REQUIRED WORK :: Please copy, exactly as they appear below, the lines from the one containing "Lo Último (149, 62)" through the one containing "TikTok (527, 2527)".

[Start of Attachment]

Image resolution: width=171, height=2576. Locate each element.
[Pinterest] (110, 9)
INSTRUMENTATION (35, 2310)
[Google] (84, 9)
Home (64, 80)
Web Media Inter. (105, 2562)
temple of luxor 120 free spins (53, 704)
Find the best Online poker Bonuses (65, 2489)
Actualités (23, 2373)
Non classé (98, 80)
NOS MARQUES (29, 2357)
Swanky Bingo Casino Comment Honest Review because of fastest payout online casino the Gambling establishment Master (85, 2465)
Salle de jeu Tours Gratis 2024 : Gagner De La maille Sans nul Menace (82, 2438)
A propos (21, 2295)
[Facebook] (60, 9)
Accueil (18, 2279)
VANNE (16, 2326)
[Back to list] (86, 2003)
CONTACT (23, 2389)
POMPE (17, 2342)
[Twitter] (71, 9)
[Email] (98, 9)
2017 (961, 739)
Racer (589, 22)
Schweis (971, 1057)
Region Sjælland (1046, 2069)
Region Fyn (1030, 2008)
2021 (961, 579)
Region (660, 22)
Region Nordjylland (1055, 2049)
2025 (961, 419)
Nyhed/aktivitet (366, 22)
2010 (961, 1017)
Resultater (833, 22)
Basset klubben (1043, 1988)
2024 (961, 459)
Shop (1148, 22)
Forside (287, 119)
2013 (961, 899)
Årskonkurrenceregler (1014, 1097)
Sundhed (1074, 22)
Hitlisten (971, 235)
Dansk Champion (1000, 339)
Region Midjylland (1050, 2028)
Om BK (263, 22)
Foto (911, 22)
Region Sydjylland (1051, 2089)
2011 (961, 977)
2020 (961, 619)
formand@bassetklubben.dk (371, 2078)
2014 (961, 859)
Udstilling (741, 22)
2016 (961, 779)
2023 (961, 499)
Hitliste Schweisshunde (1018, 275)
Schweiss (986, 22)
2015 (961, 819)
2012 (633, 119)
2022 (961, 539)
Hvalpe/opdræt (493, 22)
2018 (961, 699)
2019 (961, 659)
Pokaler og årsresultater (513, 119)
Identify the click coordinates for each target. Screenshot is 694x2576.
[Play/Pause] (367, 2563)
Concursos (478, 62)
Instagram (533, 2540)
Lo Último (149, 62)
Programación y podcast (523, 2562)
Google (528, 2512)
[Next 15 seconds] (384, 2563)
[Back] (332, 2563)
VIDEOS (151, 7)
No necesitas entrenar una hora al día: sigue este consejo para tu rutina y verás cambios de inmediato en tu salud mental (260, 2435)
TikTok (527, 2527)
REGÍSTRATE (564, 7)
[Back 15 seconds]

[End of Attachment]

WRITTEN RESPONSE ::
Lo Último (149, 62)
Programación y podcast (523, 2562)
Google (528, 2512)
[Next 15 seconds] (384, 2563)
[Back] (332, 2563)
VIDEOS (151, 7)
No necesitas entrenar una hora al día: sigue este consejo para tu rutina y verás cambios de inmediato en tu salud mental (260, 2435)
TikTok (527, 2527)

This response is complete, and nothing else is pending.